Estriol, estradiol, progesterone and diethylstilbestrol in the concentration range of 0.2-40 microM inhibited the spontaneous contractions of the myometrium in a dose-dependent manner but the differences in IC50 values obtained with different hormones were not statistically significant. All these hormones caused a concentration-dependent inhibition of the K(+)-induced contraction. The IC50 values were lowest for diethylstilbestrol and highest for estriol. Vasopressin at concentrations of 1.5 x 10(-6) - 1.8 x 10(-3) U/ml stimulated myometrial contractions. These responses were also inhibited by ovarian steroids and diethylstilbestrol. The IC50 values for estriol and progesterone were significantly higher than for estradiol or diethylstilbestrol. The values for estriol and progesterone did not differ significantly.

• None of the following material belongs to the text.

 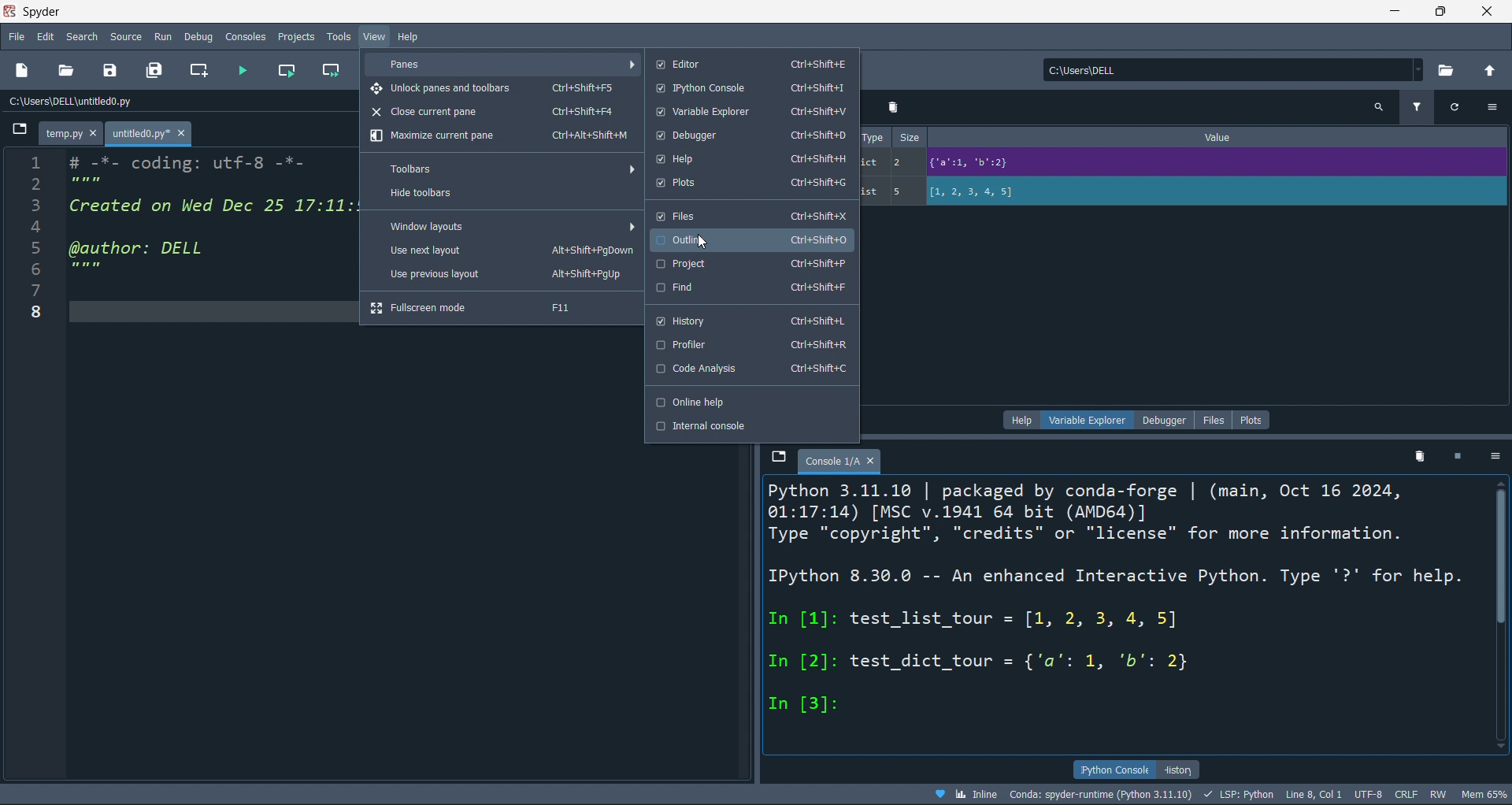 What do you see at coordinates (156, 74) in the screenshot?
I see `save all` at bounding box center [156, 74].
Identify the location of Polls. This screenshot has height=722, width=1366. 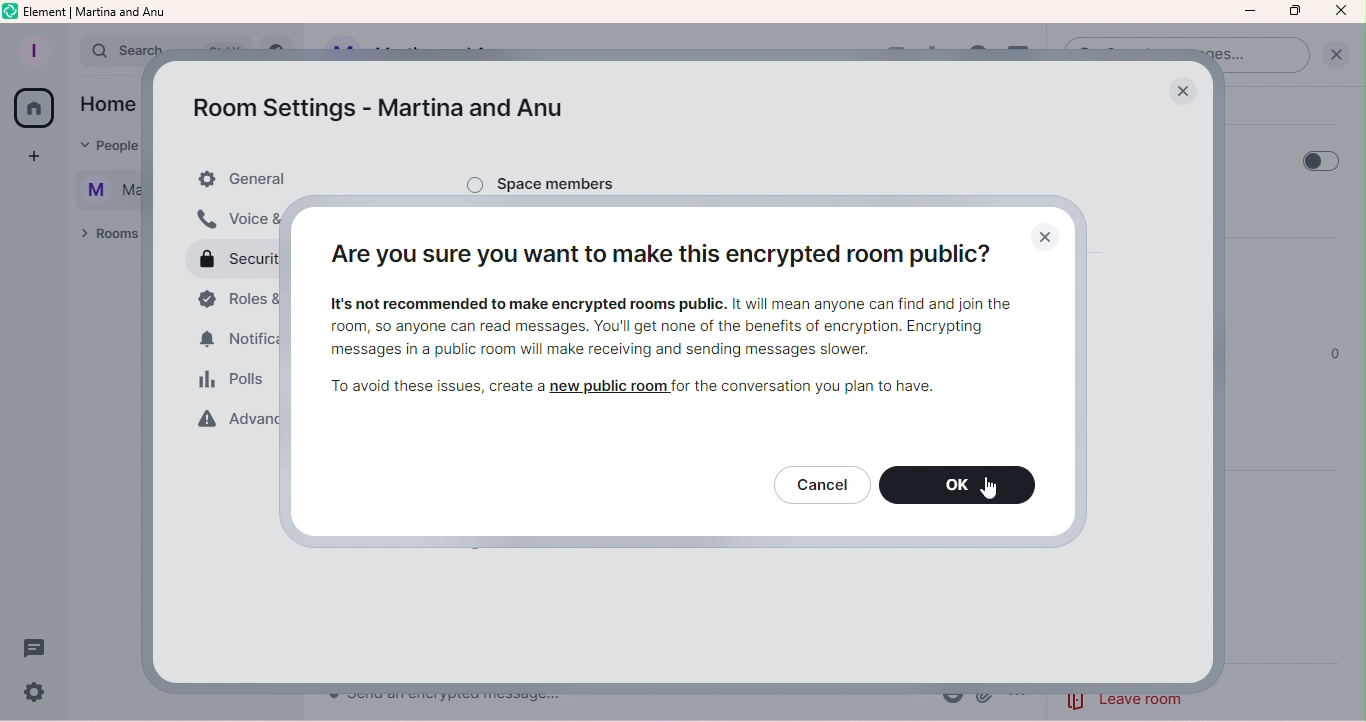
(230, 381).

In the uterine arteries, which lacked spontaneous activity, ovarian steroids and diethylstilbestrol inhibited contractions induced by K+ depolarization. As with myometrium, the lowest effect was observed with estriol and the highest with diethylstilbestrol. A dose-dependent inhibition by all four hormones (0.2-40 microM) of vasopressin-induced contractile responses of the uterine arteries was observed. With the lowest concentration of progesterone, however, the arterial response to vasopressin was enhanced. The increases by progesterone (0.02 and 0.2 microM) of responses induced by vasopressin were statistically significant (P < 0.05). The present data strongly suggest that, in human myometrium and uterine arteries, ovarian steroids and diethylstilbestrol cause a more pronounced inhibition of receptor-mediated than of voltage-dependent Ca2+ channels. The increase by a very low (physiological) concentration of progesterone of vasopressin-induced responses in both myometrium and arteries may be of significance in the pathophysiology of dysmenorrhea.